Re: What is the Result from Invoking this Halt Function?

From: Peter Olcott (olcott_at_worldnet.att.net)
Date: 08/24/04


Date: Tue, 24 Aug 2004 02:51:34 GMT


"Simon G Best" <s.g.best@btopenworld.com> wrote in message news:4129238D.9010608@btopenworld.com...
> Marc Goodman wrote:
> >
> > Peter is talking about a TM that is extended to have access
> > to its own state transition table. Imagine, for example, a
> > TM with that extension that was calculating the MD5 checksum
> > of its own state transition table. Any "local transformation"

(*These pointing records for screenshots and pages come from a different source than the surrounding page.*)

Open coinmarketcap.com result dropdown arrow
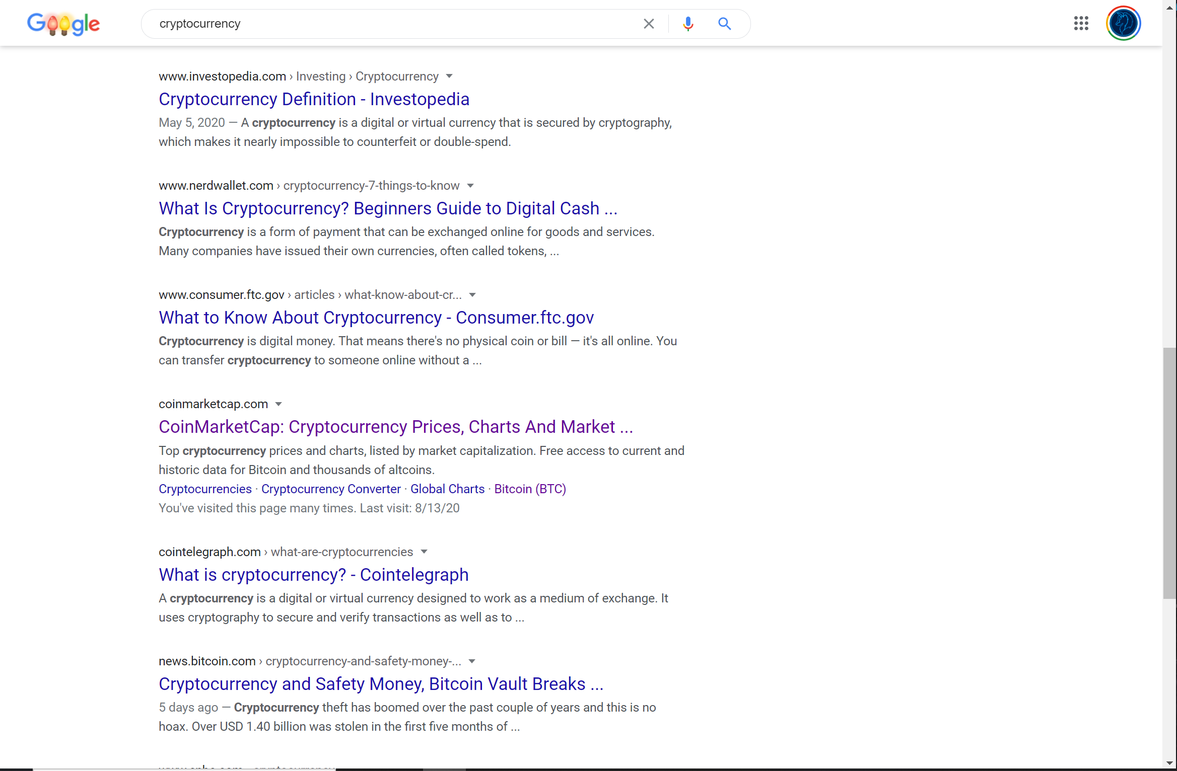This screenshot has height=771, width=1177. click(x=279, y=404)
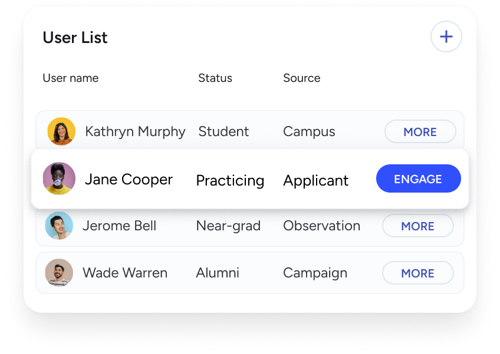Image resolution: width=500 pixels, height=354 pixels.
Task: Open Kathryn Murphy's avatar photo
Action: (61, 131)
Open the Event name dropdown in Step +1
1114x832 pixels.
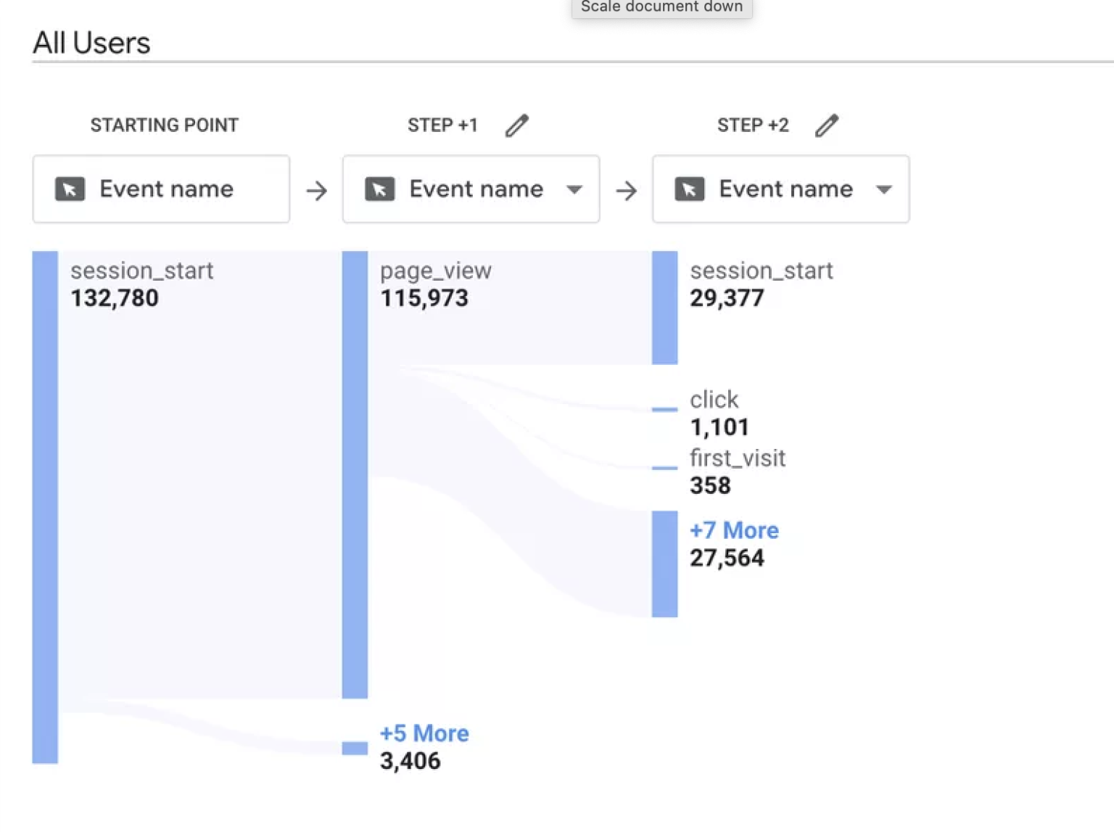pos(574,189)
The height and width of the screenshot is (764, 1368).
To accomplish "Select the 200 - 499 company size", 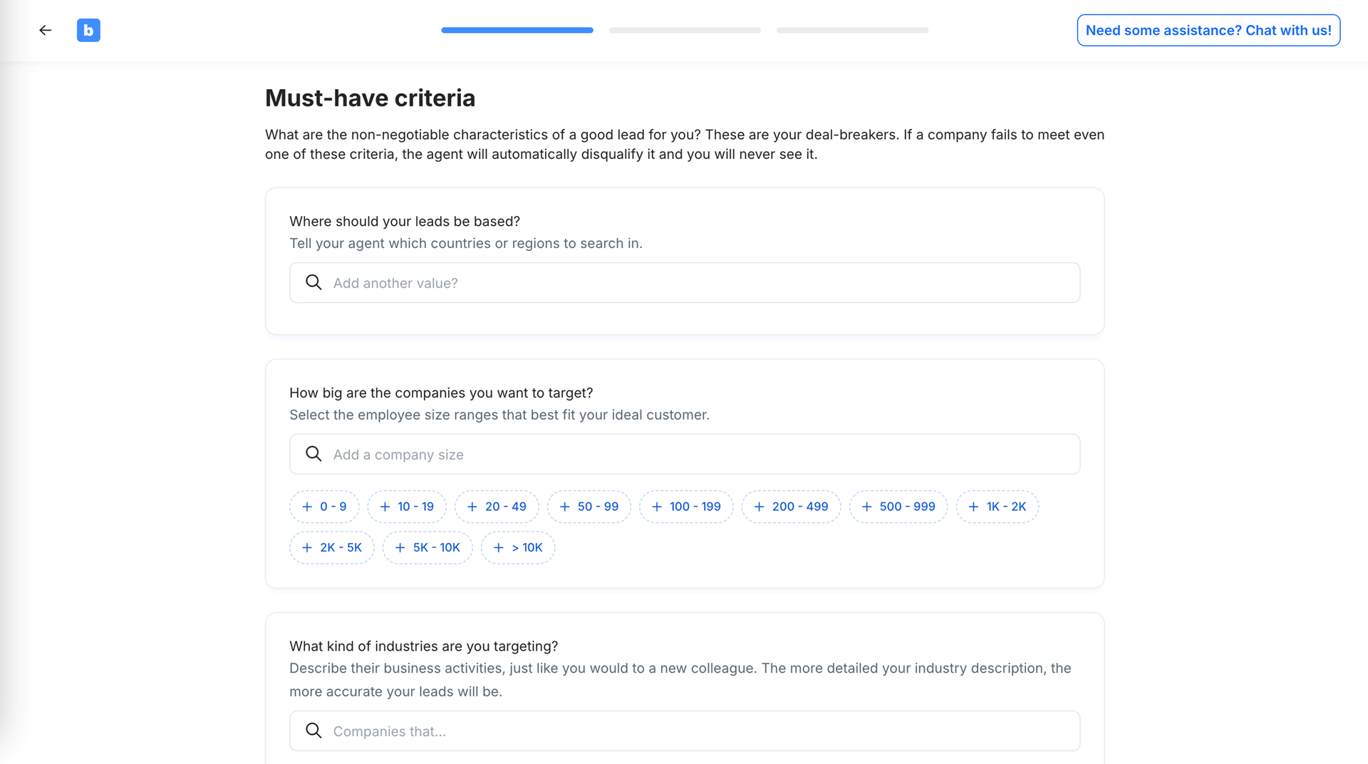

> > would be enough to change the result in such a case.
> >
> > So I don't believe that with the extension Peter is talking about,
> > it's necessarily true that TransmogrifiedWillHalt and
> > plain old WillHalt necessarily return the same values.
> >
> > Though I believe your proof below is reasonable for "plain old"
> > TMs.
>
> However, Olcott's augmented 'TM', P, is supposed to be run as a program
> on a special 'UTM', V, that /is/ an ordinary TM. We can therefore
> construct an ordinary TM that's equivalent to P-running-on-V, and then
> transmogrify :-)
>
> If Olcott's special 'UTM' isn't an ordinary TM, and if there can't be a
> computationally equivalent TM, then so what? That would leave the
> classic proof that no /TM/ could ever be a halt analyzer standing untouched.
>
> At some point, it's got to come down to a TM that either is a halt
> analyzer itself, or which runs a halt analyzer as a program. Either
> way, it's not really difficult to constuct a classic halt-analyzing TM.

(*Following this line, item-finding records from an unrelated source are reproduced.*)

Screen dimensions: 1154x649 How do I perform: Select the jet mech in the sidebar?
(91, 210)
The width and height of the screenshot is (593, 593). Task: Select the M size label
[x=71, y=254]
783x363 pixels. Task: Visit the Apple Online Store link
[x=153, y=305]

> The classic proof of its nonexistence then applies for that
> constructed TM, and, by implication, also proves the nonexistence of
> Olcott's TM and/or program.
>
> Simon
>
The classic proof simply no longer applies. My method(s) have
permanently circumvented the classic proof. You can no longer
show that the Halting problem is undecidable. Since there is
at least one case where the Halting Problem is not undecidable,
it can not be proven to be undecidable.